DEATH TRAP: The St Helena Mine shaft 8 in Welkom where 23 bodies of illegal miners were found on Suday. Pic. Siphiwe Malaza. 08/10/2007. © Sowetan.
DEATH TRAP: The St Helena Mine shaft 8 in Welkom where 23 bodies of illegal miners were found on Suday. Pic. Siphiwe Malaza. 08/10/2007. © Sowetan.

Penwell Dlamini

Penwell Dlamini

Cold rage rather than grief tore Siyabulela Tenge apart when he saw his brother lying on a slab in a Free State mortuary on Wednesday.

Tenge is one of about 100 people who had converged on the Welkom Pathology Services building to identify their loved ones.

They came from as far afield as Eastern Cape, Gauteng and Lesotho.

Huddled in small groups, their sombre mood underscored the tragedy that had brought them there.

In hushed tones, relatives discussed their collective loss; the pain that lay ahead: identifying their dead next-of-kin.

Tenge was an angry man.

His brother, Thobela Booi, was one of 25 illegal miners whose bodies were found at a disused St Helena Mine shaft in Welkom after a fire broke out underground.

"I do not understand how my brother got into illegal mining.
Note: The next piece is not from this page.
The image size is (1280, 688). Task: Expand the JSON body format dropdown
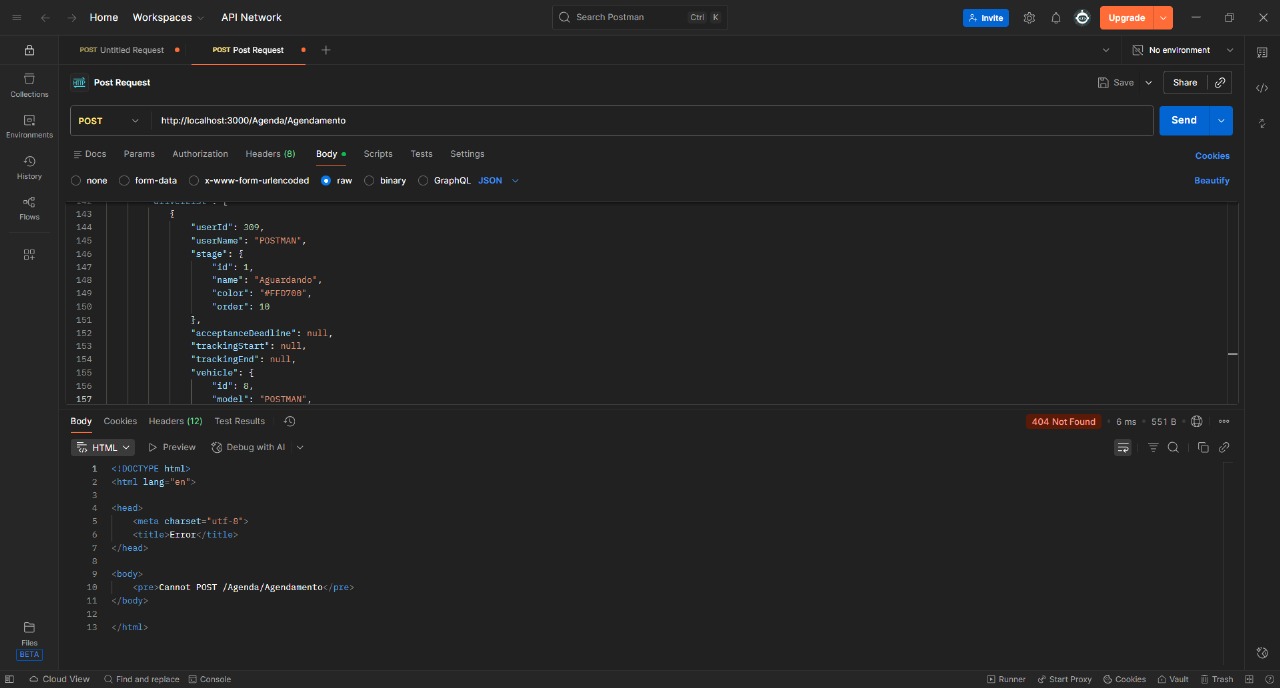click(499, 181)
I just need an answer for that," said Tenge.

"My brother disappeared from G Hostel in Thabong two weeks before the fire incident and there were rumours that he was one of the people who had died," he said.
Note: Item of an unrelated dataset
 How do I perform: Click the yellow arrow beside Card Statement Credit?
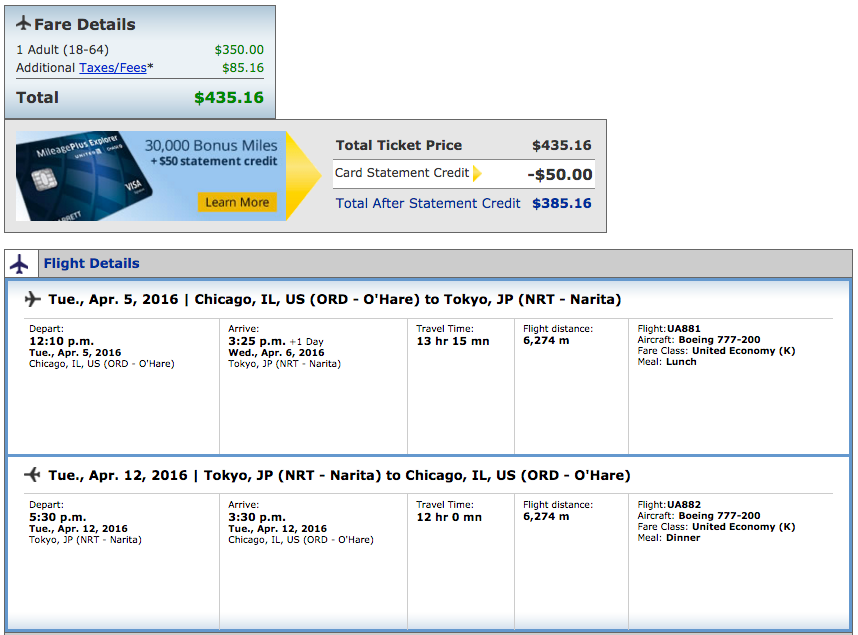point(477,173)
"He was just bones when we saw him and the sight was unbearable," said Tenge, emerging from the mortuary.

Booi was unemployed and is survived by his wife and a five-year-old son, who both live at Cofimvaba in Eastern Cape.

Was it desperation that drove him to be an illegal gold dust miner?

The situation was difficult for relatives as the stench of decomposed bodies filled the mortuary in Welkom, forcing others to leave the facility gasping for fresh air while staff tried to fend off the putrid smell with air fresheners.

Things were made worse by a power failure, delaying the process by two hours.

Most people said it was difficult to identify the bodies as they were in an advanced state of decomposition, with some infested by worms.

"I wish the government can help in finding answers to this," said Tenge, who works at Harmony Gold in Welkom.

Phillip Mkhize, from Lesotho, had been in the country for three days, but none of the bodies belonged to his brother, Cosmos.

"They all looked dark and decomposed, so it was difficult for me to identify any of them," said the worried Mkhize.